**Assignment**
From the first line through the line containing "Task: Select the Matting", transcribe the records exactly and include no other lines.
--- Records Enclosed Below ---
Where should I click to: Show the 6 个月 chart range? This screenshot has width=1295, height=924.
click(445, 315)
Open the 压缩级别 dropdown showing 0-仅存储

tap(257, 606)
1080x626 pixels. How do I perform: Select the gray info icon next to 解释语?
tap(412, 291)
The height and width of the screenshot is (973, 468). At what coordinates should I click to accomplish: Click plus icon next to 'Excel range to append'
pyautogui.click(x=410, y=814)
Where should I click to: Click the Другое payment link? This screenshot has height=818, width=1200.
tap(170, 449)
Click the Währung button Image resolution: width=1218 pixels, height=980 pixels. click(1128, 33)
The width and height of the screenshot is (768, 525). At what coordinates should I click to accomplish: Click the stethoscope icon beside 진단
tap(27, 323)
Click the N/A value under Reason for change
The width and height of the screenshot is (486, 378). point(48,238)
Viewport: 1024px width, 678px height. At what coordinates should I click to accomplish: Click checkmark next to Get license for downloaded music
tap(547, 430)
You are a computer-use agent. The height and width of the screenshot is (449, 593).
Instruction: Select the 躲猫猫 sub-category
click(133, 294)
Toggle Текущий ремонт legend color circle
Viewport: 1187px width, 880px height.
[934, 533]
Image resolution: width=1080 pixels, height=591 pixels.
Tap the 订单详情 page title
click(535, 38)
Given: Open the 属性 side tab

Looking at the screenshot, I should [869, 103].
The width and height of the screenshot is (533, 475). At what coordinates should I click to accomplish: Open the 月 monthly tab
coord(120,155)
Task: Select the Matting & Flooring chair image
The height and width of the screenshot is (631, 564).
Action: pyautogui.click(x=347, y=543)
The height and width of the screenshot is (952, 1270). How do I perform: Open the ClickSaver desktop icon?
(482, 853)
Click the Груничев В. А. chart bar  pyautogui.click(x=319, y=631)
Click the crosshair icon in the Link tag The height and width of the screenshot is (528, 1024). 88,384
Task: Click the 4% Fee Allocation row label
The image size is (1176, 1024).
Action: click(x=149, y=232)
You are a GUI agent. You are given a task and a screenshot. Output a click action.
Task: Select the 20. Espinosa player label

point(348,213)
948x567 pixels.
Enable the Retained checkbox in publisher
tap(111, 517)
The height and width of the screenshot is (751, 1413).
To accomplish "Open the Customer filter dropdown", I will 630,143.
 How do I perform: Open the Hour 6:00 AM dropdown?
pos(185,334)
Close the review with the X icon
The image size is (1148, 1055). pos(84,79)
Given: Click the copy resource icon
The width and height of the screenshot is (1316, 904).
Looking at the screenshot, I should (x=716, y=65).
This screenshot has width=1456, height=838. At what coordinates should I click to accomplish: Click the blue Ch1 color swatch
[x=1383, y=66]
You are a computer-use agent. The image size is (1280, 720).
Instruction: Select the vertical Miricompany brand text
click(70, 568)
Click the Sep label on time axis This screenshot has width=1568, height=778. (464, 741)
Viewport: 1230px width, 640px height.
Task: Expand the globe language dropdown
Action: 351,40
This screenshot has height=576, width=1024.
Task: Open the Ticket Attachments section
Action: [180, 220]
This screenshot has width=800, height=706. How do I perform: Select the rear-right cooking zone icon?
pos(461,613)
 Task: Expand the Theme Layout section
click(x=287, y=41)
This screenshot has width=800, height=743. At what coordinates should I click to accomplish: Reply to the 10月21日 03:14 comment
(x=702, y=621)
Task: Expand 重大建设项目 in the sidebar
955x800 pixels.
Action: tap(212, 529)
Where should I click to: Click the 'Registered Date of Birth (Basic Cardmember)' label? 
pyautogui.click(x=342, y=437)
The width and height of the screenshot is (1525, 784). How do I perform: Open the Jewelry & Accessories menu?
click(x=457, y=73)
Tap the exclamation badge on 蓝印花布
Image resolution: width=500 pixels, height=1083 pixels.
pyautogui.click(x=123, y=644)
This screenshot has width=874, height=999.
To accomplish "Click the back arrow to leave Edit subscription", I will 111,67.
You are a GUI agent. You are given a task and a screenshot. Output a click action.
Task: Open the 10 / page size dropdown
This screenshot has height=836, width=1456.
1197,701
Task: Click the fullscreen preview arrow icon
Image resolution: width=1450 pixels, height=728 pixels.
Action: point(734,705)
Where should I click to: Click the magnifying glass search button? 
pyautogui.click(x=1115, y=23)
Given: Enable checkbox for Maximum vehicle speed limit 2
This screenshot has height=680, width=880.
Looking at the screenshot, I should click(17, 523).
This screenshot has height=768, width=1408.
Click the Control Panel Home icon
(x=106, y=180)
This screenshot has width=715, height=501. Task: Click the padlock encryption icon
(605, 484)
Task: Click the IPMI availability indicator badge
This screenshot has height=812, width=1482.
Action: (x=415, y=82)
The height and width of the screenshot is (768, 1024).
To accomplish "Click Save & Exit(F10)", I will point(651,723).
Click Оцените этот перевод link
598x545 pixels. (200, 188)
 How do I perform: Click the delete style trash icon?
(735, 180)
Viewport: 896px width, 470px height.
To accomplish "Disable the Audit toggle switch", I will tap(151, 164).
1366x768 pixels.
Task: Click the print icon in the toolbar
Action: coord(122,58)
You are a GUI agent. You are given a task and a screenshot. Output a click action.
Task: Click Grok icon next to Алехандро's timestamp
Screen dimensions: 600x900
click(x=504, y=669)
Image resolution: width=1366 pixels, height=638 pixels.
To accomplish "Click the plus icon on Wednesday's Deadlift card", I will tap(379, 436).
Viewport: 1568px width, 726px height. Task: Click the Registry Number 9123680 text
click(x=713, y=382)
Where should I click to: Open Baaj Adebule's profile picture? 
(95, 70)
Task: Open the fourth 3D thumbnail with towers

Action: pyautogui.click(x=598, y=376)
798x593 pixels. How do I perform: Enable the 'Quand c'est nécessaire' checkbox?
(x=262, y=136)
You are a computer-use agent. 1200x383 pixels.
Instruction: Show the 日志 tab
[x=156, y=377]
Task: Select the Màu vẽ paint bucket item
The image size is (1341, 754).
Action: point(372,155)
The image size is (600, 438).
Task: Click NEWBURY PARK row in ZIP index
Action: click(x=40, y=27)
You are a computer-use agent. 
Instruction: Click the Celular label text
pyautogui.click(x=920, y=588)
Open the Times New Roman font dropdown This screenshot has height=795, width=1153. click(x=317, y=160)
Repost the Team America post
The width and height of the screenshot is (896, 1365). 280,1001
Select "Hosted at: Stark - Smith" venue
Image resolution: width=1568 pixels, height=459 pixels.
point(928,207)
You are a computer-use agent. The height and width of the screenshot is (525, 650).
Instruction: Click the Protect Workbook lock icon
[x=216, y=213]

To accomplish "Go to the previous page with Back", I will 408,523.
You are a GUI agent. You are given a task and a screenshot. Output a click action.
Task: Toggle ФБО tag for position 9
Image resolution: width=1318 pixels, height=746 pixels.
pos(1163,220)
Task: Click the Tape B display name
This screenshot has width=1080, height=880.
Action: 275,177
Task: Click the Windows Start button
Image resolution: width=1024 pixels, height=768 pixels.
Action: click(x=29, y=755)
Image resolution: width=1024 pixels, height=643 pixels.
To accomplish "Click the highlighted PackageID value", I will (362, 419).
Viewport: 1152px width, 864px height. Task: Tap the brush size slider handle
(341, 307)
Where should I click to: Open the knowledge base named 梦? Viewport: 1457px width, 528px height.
--- End of Enclosed Records ---
**Output of the task**
Where should I click to: Show the 6 个月 chart range? This screenshot has width=1295, height=924.
click(445, 315)
Open the 压缩级别 dropdown showing 0-仅存储

tap(257, 606)
1080x626 pixels. How do I perform: Select the gray info icon next to 解释语?
tap(412, 291)
The height and width of the screenshot is (973, 468). At what coordinates should I click to accomplish: Click plus icon next to 'Excel range to append'
pyautogui.click(x=410, y=814)
Where should I click to: Click the Другое payment link? This screenshot has height=818, width=1200.
tap(170, 449)
Click the Währung button Image resolution: width=1218 pixels, height=980 pixels. click(1128, 33)
The width and height of the screenshot is (768, 525). At what coordinates should I click to accomplish: Click the stethoscope icon beside 진단
tap(27, 323)
Click the N/A value under Reason for change
The width and height of the screenshot is (486, 378). point(48,238)
Viewport: 1024px width, 678px height. At what coordinates should I click to accomplish: Click checkmark next to Get license for downloaded music
tap(547, 430)
You are a computer-use agent. The height and width of the screenshot is (449, 593).
Instruction: Select the 躲猫猫 sub-category
click(133, 294)
Toggle Текущий ремонт legend color circle
Viewport: 1187px width, 880px height.
[934, 533]
Image resolution: width=1080 pixels, height=591 pixels.
Tap the 订单详情 page title
click(535, 38)
Given: Open the 属性 side tab

Looking at the screenshot, I should [869, 103].
The width and height of the screenshot is (533, 475). At what coordinates should I click to accomplish: Open the 月 monthly tab
coord(120,155)
Task: Select the Matting & Flooring chair image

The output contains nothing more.